Pursuant to Ind. Appellate Rule 65(D),
this Memorandum Decision shall not be Nov 12 2013, 5:37 am
regarded as precedent or cited before any
court except for the purpose of
establishing the defense of res judicata,
collateral estoppel, or the law of the case.
ATTORNEY FOR APPELLANT: ATTORNEYS FOR APPELLEE:
JILL M. ACKLIN GREGORY F. ZOELLER
Acklin Law Office, LLC. Attorney General of Indiana
Westfield, Indiana
JOSEPH Y. HO
Deputy Attorney General
Indianapolis, Indiana
IN THE
COURT OF APPEALS OF INDIANA
MITCHELL A. BARNES, )
)
Appellant-Defendant, )
)
vs. ) No. 84A01-1304-CR-281
)
STATE OF INDIANA, )
)
Appellee-Plaintiff. )
APPEAL FROM THE VIGO SUPERIOR COURT
The Honorable John T. Roach, Judge
Cause No. 84D01-1206-FD-2040, 84D01-1201-FD-0122, 84D01-1202-FD-0438
November 12, 2013
MEMORANDUM DECISION – NOT FOR PUBLICATION
MATHIAS, Judge
Mitchell Barnes (“Barnes”) pleaded guilty to three counts of Class D felony theft
and was ordered to serve an aggregate and maximum nine-year sentence. He appeals and
argues that his sentence is inappropriate in light of the nature of the offense and the
character of the offender.
We affirm.
Facts and Procedural History
In 2012, Barnes engaged in a pattern of criminal behavior in which he would steal
bottles of liquor from retail establishments in Vigo County, and sell the liquor for crack
cocaine. Barnes’s criminal activity resulted in charges filed under three separate cause
numbers. In cause number 84D01-1201-FD-122, Barnes was charged with one count of
Class D felony theft. In cause number 84D01-1202-FD-438, Barnes was charged with
three counts of Class D felony theft and three counts of Class A misdemeanor criminal
trespass. Finally, in cause number 84D01-1206-FD-2040, Barnes was charged with five
counts of Class D felony theft and two counts of Class A misdemeanor criminal trespass.
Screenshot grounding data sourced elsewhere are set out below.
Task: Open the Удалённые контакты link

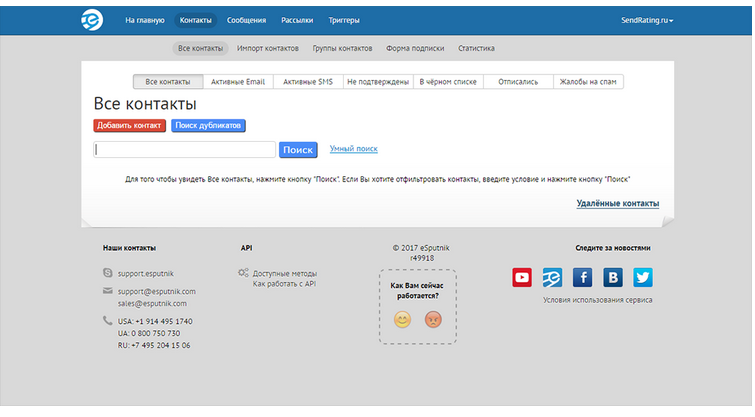Action: click(617, 203)
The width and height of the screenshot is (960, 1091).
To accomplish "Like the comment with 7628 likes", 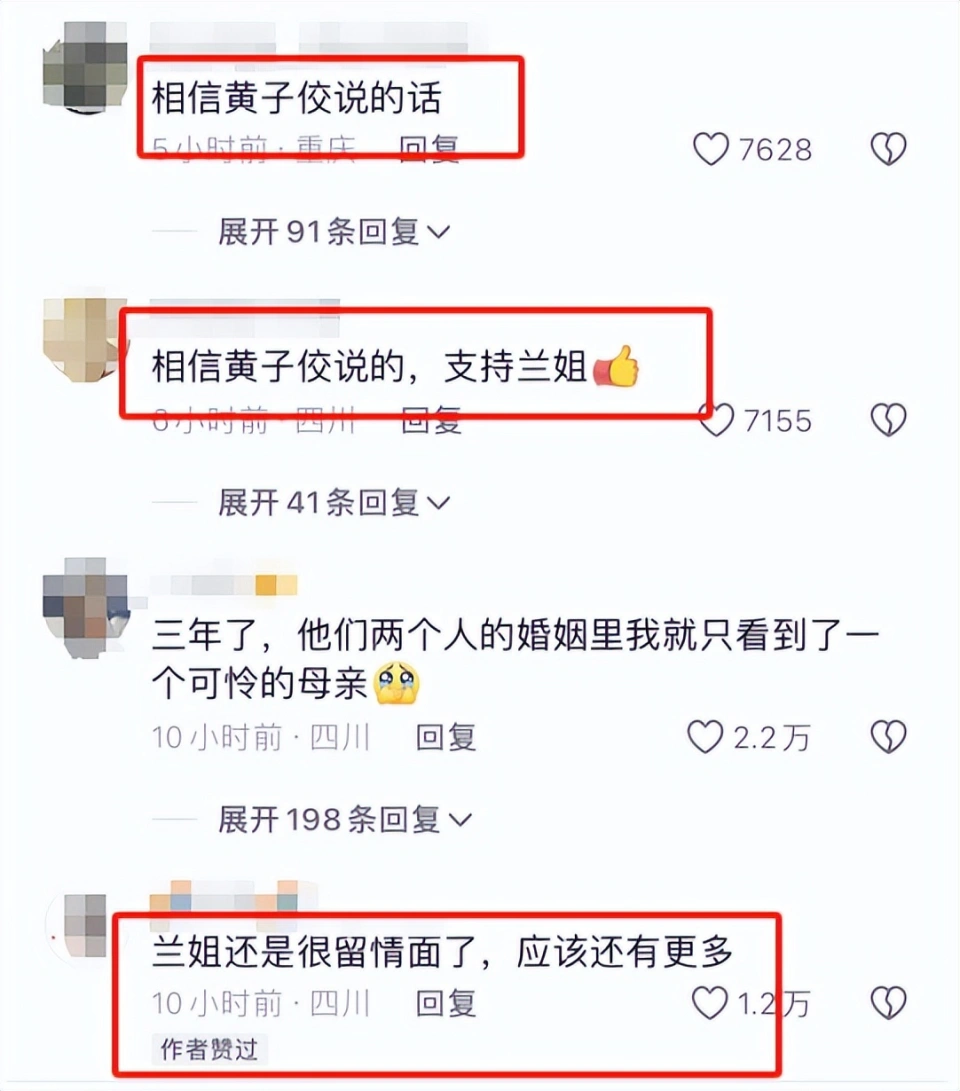I will [711, 149].
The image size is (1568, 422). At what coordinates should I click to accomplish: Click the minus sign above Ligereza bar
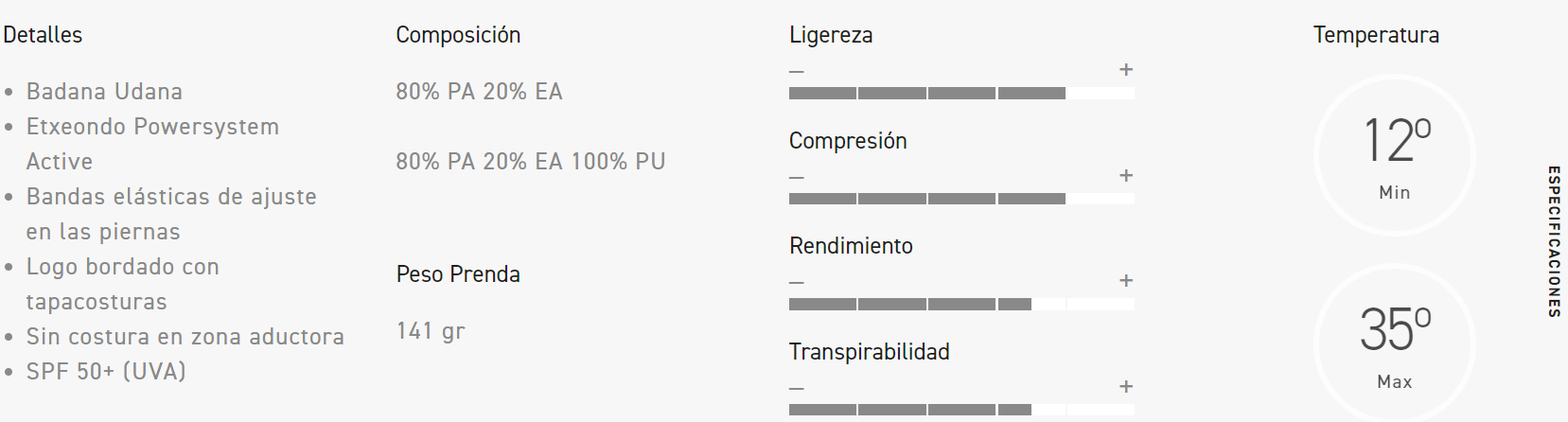(x=797, y=71)
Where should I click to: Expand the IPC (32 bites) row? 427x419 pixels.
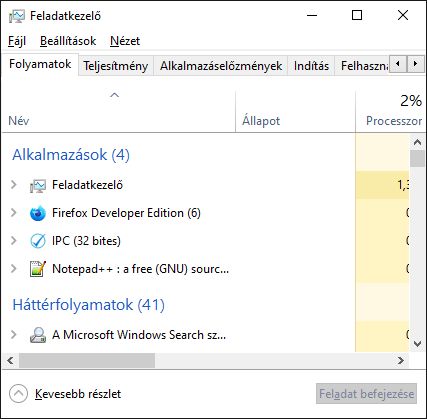point(14,240)
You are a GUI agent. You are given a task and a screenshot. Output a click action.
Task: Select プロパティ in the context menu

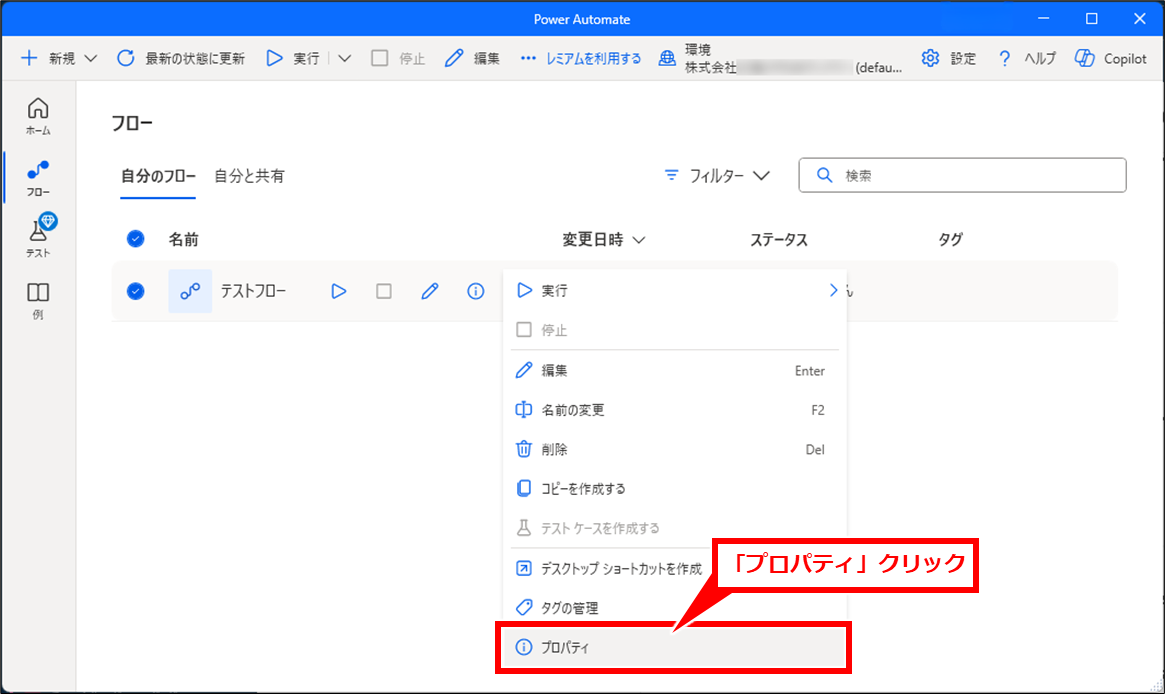pos(566,648)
Barnes agreed to plead guilty to one count of Class D felony theft under each of
the three cause numbers. In exchange for his guilty plea, the State agreed to dismiss the
charges that remained. The State also agreed to dismiss pending charges filed under
three additional cause numbers totaling three counts of Class D felony theft and one
count of Class A misdemeanor criminal trespass. All told, Barnes agreed to plead guilty
to three counts of D felony theft in exchange for the dismissal of nine charges of D felony
theft and four charges of A misdemeanor criminal trespass. On February 20, 2013, the
trial court accepted Barnes’s guilty plea.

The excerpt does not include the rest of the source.